Binding of Aedes aegypti trypsin modulating oostatic factor [Aea-TMOF] to its receptor stimulates phosphorylation and protease processing of gut-membrane proteins

The binding of TMOF to its gut receptor was followed by incubating guts removed from male and female Aedes aegypti. TMOF at physiological concentrations, in the presence of [γ32P]ATP, causes phosphorylation and release of gut-membrane protein (45 kDa) that is further processed by proteolysis. In the presence of protease inhibitors only the 45 kDa protein was released. The phosphorylation and processing of the 45 kDa protein does not happen in the absence of TMOF. Both larvae and adult guts release the protein in the presence of TMOF. Male Ae. aegypti do not synthesize trypsin in their gut and do not release the 45 kDa protein in the presence of TMOF because a TMOF receptor is probably absent.

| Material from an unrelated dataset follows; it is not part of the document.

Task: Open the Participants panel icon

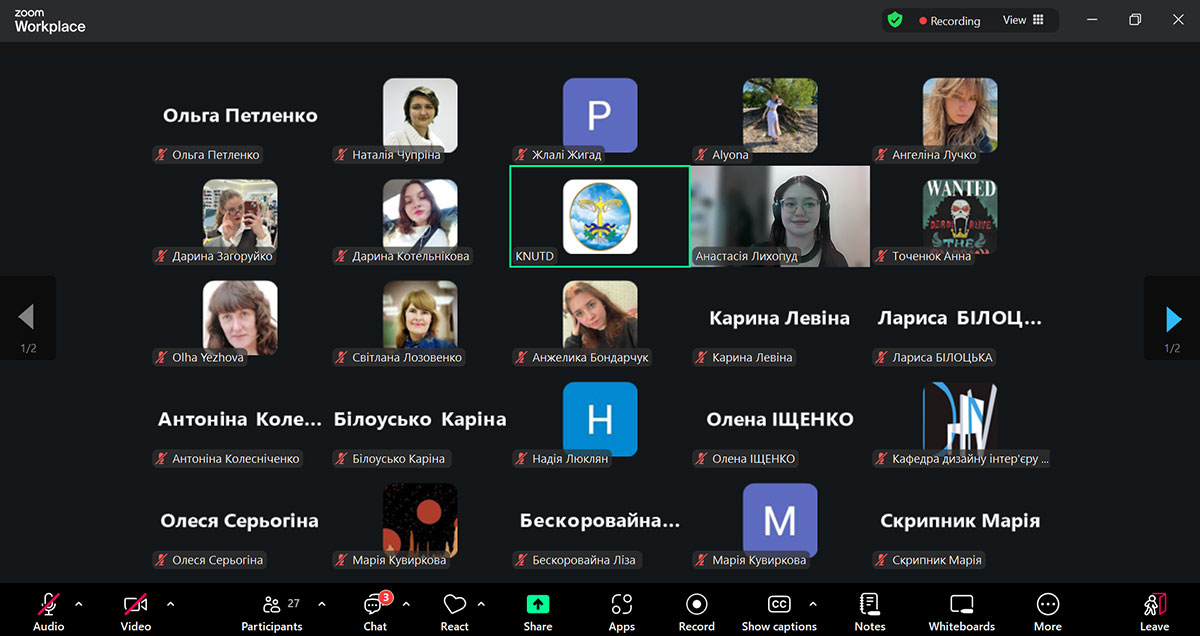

Homogenized guts do not release the 45 kDa protein, indicating that the protease processing or the ecto-protein kinase activity is probably reduced after breaking the tissue. The 45 kDa phosphorylated protein can be dephosphorylated by alkaline phosphatase and protein phosphatase, indicating that the phosphate group is covalently linked to either a serine or a tyrosine moiety. This is the first report that shows that in insects, binding of a peptide hormone activates its receptor by proteolysis.